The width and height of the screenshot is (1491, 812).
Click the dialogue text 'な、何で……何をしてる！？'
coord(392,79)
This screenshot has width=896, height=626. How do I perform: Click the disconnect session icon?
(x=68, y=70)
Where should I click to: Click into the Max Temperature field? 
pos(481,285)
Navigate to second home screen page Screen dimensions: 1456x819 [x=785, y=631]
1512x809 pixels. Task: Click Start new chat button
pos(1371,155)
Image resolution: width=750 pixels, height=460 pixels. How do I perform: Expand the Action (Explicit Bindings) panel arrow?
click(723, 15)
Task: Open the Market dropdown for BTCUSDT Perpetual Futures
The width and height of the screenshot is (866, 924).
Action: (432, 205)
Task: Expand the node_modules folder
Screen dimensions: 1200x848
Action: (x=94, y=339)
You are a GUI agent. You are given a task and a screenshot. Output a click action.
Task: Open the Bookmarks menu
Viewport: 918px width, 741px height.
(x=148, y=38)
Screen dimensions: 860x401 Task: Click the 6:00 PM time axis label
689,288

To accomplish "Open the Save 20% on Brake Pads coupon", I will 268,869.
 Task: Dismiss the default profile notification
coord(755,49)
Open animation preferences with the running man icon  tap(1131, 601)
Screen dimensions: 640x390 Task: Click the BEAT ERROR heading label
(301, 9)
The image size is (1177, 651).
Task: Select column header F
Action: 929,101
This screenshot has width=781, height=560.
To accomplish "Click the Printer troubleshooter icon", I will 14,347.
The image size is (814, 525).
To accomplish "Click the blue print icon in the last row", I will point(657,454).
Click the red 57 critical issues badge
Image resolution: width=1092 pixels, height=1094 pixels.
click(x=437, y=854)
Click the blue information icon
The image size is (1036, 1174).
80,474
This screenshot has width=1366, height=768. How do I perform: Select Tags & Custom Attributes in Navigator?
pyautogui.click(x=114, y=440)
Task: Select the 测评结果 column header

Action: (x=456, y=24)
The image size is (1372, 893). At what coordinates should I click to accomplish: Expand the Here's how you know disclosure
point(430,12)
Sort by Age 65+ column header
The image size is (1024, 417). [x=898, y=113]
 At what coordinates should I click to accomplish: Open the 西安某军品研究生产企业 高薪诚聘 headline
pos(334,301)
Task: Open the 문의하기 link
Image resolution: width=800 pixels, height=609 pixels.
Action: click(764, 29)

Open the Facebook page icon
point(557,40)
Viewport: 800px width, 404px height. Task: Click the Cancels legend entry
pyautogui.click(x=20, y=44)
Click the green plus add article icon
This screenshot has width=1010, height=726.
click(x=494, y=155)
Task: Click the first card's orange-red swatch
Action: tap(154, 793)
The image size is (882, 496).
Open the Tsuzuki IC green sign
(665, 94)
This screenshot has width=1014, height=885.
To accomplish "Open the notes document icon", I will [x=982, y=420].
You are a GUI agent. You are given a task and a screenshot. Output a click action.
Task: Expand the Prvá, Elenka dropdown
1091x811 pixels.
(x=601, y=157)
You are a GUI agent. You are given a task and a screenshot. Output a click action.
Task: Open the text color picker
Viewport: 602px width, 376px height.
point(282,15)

[Work instructions] In the material above, transcribe exactly the lines beginning at the one with "Task: Open the Market" and ending at the one with "Click the blue information icon", both included.

[Written answer]
Task: Open the Market dropdown for BTCUSDT Perpetual Futures
The width and height of the screenshot is (866, 924).
Action: (432, 205)
Task: Expand the node_modules folder
Screen dimensions: 1200x848
Action: (x=94, y=339)
You are a GUI agent. You are given a task and a screenshot. Output a click action.
Task: Open the Bookmarks menu
Viewport: 918px width, 741px height.
(x=148, y=38)
Screen dimensions: 860x401 Task: Click the 6:00 PM time axis label
689,288

To accomplish "Open the Save 20% on Brake Pads coupon", I will 268,869.
 Task: Dismiss the default profile notification
coord(755,49)
Open animation preferences with the running man icon  tap(1131, 601)
Screen dimensions: 640x390 Task: Click the BEAT ERROR heading label
(301, 9)
The image size is (1177, 651).
Task: Select column header F
Action: 929,101
This screenshot has width=781, height=560.
To accomplish "Click the Printer troubleshooter icon", I will 14,347.
The image size is (814, 525).
To accomplish "Click the blue print icon in the last row", I will point(657,454).
Click the red 57 critical issues badge
Image resolution: width=1092 pixels, height=1094 pixels.
click(x=437, y=854)
Click the blue information icon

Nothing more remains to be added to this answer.